Monday, June 28, 2010

Neil Gaiman, Librarian's Son

I'M trying to make this blog about more than just the collapse of the library system -- really I am -- but events keep bringing me back to the matter. The latest is the report of an excellent speech by writer Neil Gaiman about the importance of libraries. 


This article, in London's Daily Telegraph, reports on the novelist -- whose mother was a librarian -- picking up the Carnegie Medal for The Graveyard Book. (The award is given by the Chartered Institute of Information Professionals.)
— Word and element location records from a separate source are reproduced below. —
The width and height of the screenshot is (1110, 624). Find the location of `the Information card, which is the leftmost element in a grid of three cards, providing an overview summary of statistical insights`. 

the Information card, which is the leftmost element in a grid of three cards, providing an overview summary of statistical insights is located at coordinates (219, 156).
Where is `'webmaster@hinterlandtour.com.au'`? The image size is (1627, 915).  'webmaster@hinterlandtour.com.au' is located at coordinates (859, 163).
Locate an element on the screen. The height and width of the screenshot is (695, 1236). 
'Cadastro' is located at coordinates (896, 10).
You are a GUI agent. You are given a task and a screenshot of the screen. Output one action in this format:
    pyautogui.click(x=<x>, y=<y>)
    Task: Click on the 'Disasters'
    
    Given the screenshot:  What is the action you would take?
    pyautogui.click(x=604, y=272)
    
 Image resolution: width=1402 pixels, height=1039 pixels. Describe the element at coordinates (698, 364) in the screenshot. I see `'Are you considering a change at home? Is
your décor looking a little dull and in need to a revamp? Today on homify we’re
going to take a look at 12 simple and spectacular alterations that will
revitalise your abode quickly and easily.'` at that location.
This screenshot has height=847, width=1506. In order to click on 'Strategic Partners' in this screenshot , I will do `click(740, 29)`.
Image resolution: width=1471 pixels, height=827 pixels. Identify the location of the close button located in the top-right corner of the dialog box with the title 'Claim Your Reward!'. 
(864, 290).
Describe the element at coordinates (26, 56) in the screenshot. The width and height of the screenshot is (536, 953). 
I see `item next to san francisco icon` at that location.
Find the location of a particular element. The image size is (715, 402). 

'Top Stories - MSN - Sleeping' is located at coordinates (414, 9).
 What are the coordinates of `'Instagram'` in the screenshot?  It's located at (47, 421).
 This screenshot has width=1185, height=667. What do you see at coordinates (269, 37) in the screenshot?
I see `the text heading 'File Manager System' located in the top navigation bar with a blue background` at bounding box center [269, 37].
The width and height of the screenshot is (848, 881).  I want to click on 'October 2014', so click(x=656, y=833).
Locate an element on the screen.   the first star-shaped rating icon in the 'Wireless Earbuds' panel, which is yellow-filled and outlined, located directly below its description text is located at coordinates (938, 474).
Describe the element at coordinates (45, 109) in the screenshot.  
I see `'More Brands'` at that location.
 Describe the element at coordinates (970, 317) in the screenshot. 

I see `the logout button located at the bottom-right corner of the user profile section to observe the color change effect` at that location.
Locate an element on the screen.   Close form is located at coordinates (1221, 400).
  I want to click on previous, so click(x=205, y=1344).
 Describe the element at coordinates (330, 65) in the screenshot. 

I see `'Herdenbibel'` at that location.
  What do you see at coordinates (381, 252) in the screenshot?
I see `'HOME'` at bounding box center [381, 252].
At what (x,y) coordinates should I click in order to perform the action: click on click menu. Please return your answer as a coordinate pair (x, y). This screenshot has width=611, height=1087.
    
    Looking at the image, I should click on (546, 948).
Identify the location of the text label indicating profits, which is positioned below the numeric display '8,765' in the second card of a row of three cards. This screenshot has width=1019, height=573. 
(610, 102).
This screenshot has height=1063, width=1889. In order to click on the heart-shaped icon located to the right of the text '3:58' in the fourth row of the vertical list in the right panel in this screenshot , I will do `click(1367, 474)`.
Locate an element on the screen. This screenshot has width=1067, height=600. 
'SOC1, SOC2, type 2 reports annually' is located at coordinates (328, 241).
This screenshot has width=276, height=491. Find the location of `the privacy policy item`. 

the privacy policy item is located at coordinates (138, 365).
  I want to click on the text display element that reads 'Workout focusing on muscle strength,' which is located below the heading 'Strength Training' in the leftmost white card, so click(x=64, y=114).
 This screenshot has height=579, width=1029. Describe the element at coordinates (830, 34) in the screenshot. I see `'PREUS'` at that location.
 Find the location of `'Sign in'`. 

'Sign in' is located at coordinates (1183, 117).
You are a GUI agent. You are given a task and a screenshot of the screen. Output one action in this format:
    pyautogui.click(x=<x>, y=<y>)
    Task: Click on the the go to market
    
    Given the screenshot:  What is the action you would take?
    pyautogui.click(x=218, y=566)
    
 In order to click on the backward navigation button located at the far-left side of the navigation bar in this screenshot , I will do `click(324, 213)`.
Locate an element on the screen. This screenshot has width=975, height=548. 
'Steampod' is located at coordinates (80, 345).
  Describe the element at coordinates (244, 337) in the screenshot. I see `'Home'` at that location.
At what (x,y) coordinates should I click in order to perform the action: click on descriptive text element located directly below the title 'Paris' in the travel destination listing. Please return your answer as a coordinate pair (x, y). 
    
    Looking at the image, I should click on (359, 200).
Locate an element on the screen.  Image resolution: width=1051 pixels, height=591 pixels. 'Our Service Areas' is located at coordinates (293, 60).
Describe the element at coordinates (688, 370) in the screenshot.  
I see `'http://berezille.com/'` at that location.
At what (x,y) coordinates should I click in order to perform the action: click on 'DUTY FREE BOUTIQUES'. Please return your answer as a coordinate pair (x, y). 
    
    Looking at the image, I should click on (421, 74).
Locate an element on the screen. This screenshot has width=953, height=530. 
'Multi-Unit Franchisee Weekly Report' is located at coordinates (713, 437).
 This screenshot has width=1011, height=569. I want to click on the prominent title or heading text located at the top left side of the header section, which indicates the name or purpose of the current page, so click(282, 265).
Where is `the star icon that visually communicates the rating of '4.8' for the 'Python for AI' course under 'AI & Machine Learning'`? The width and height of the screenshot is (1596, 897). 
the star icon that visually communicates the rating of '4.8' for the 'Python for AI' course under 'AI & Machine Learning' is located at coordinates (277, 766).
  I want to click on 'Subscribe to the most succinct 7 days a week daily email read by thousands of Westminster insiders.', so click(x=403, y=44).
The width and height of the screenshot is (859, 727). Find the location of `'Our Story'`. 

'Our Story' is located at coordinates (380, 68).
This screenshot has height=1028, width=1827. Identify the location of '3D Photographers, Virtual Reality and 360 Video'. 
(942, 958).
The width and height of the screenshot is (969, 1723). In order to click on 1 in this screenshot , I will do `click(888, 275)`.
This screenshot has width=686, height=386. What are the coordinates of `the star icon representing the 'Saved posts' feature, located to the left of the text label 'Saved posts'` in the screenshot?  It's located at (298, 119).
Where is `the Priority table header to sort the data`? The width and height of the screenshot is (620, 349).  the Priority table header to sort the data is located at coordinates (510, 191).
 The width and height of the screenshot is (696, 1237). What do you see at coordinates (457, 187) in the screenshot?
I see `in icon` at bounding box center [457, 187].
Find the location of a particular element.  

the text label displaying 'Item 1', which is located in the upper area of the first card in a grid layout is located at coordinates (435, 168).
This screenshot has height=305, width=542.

In short, Gaiman described closing libraries as "stealing from the future." Here's what he said:




 "Libraries are our future – to close them would be a terrible, terrible mistake – it would be stealing from the future to pay for today which is what got us into the mess we’re in now.
"In this austerity world it's incredibly easy if you are a local authority and you are looking for cuts, to say 'Let's cut libraries'. But that's borrowing from the future."
Part of what I also like is the way he insists on the importance of libraries and librarians in the Internet age -- calling them "more important than ever."
Anyone who follows this blog -- or the current debates over libraries, information technology, and so on -- knows that libraries are hardly just about musty old books. Though without musty old books, we surely wouldn't have writers like Neil Gaiman.